Is NBC Nightly News Anchor Brian Williams Career Over?
It is the lie that looks increasingly likely to end the career of one of America’s most respected news men.
NBC Nightly News anchor Brian Williams this morning released a statement saying he would take temporary leave from his daily broadcast because “it has become painfully apparent to me that I am presently too much a part of the news”.
Williams, a journalist since 1981, admitted during a broadcast last week that he lied about taking fire in a helicopter while covering a story in Iraq in 2003.
“I made a mistake in recalling the events of 12 years ago … I want to apologise. I said I was travelling in an aircraft that was hit by RPG fire. I was instead in a following aircraft,” he said.
Sorry or not, the internet wasn’t about to let the newsman off the hook, and in the hours that followed, the #BrianWilliamsMisremembers meme took flight.
Williams has covered the some of the world’s biggest stories, reporting on Hurricane Katrina from New Orleans, taking an African road trip with U2 frontman Bono and embedding with US troops in Afghanistan. He has interviewed everyone from Chelsea Clinton to Edward Snowden.
But his most compelling story — and the one he told the most often — was about getting shot down in a military helicopter in Iraq.
“The story actually started with a terrible moment a dozen years back during the invasion of Iraq when the helicopter we were travelling in was forced down after being hit by (a rocket-propelled grenade),” Williams said, launching into his signature story last Friday.
“Our travelling NBC News team was rescued, surrounded and kept alive by an armour mechanised platoon from the U.S. Army 3rd Infantry.”
But military newspaper Stars & Stripes tracked down the crew from the downed helicopter, only to discover their recollection of events was not the same as that of Williams.
The newspaper confronted the newsman, who quickly admitted to the “mistake” and apologised.
“I would not have chosen to make this mistake,” he told Stars & Stripes.
“I don’t know what screwed up in my mind that caused me to conflate one aircraft with another. We never came under direct enemy fire to the aircraft.”
The reaction from the public forced the 55-year-old to issue a statement.

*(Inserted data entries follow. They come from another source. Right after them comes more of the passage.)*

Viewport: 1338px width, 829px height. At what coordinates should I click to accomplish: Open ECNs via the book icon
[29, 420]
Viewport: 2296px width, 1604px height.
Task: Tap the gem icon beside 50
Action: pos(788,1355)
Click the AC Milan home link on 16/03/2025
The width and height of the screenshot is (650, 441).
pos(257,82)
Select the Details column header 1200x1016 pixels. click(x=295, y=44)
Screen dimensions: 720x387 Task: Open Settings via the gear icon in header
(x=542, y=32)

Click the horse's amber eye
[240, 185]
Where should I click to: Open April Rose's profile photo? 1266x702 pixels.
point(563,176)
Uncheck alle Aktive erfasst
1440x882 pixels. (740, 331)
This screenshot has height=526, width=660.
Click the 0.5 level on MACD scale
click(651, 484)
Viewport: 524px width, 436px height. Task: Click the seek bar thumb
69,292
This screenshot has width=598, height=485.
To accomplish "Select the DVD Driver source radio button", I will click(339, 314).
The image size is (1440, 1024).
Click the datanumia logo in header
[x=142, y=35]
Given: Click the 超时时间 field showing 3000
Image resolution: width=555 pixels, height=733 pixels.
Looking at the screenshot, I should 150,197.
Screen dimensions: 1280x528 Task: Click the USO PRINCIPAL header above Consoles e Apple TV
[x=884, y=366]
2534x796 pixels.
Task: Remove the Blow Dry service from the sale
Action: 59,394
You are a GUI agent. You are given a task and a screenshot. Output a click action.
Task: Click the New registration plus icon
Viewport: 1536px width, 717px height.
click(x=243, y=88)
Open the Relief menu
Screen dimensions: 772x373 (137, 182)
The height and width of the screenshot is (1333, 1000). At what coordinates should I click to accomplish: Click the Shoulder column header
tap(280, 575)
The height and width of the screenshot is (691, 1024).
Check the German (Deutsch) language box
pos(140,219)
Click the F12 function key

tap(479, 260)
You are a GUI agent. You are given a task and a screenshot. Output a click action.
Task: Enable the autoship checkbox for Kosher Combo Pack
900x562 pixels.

“In the midst of a career spent covering and consuming news, it has become painfully apparent to me that I am presently too much a part of the news, due to my actions,” he said.
“As Managing Editor of NBC Nightly News, I have decided to take myself off of my daily broadcast for the next several days, and Lester Holt has kindly agreed to sit in for me to allow us to adequately deal with this issue. Upon my return, I will continue my career-long effort to be worthy of the trust of those who place their trust in us.”
Compounding the problem for Williams and the network is the accusation that the Iraq lie may not have been his only lie.
Williams claimed to have gotten dysentery from drinking flood water and seeing dead bodies float past his hotel in the New Orleans French Quarter while covering Hurricane Katrina in 2005.
However the The New Orleans Advocate noted that the French Quarter was not flooded and quoted a local health expert who did not recall anyone getting such a stomach ailment.